• [TASK TO CARRY OUT]
Copy out, word for word, everything from the line containing "Viewport: 1485px width, 812px height." down to the line containing "will [x=598, y=339].", including both of those lines.

• [DATA ENTRIES]
◇ ◇ ◇ ◇ ◇ ◇ ◇
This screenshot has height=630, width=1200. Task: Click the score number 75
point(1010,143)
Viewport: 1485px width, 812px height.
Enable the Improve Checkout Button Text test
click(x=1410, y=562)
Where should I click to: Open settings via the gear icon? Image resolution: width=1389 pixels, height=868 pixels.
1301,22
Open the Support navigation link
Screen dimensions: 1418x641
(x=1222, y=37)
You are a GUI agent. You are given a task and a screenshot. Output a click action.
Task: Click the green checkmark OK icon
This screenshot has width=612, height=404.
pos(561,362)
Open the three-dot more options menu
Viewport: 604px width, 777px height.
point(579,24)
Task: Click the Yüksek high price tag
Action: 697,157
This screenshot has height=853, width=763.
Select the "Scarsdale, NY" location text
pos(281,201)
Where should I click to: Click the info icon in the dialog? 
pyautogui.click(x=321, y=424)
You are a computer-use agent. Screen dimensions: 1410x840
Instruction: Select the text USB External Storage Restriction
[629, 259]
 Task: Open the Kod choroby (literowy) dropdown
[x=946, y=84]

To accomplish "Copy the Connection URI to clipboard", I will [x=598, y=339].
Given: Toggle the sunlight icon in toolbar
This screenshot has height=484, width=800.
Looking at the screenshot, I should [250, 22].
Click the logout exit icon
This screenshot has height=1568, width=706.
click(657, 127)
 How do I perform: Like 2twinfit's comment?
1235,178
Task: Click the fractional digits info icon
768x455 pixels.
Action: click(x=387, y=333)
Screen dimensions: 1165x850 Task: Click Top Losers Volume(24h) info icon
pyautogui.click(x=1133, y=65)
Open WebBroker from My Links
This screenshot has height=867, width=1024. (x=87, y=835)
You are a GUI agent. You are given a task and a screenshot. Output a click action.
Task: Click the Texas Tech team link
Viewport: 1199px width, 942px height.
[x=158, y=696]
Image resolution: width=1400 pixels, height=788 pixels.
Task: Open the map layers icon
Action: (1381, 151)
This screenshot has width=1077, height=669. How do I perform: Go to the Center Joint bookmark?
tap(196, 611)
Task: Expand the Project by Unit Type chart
◇ ◇ ◇ ◇ ◇ ◇ ◇
• [EXERCISE OUTPUT]
Viewport: 1485px width, 812px height.
Enable the Improve Checkout Button Text test
click(x=1410, y=562)
Where should I click to: Open settings via the gear icon? Image resolution: width=1389 pixels, height=868 pixels.
1301,22
Open the Support navigation link
Screen dimensions: 1418x641
(x=1222, y=37)
You are a GUI agent. You are given a task and a screenshot. Output a click action.
Task: Click the green checkmark OK icon
This screenshot has width=612, height=404.
pos(561,362)
Open the three-dot more options menu
Viewport: 604px width, 777px height.
point(579,24)
Task: Click the Yüksek high price tag
Action: 697,157
This screenshot has height=853, width=763.
Select the "Scarsdale, NY" location text
pos(281,201)
Where should I click to: Click the info icon in the dialog? 
pyautogui.click(x=321, y=424)
You are a computer-use agent. Screen dimensions: 1410x840
Instruction: Select the text USB External Storage Restriction
[629, 259]
 Task: Open the Kod choroby (literowy) dropdown
[x=946, y=84]

To accomplish "Copy the Connection URI to clipboard", I will [x=598, y=339].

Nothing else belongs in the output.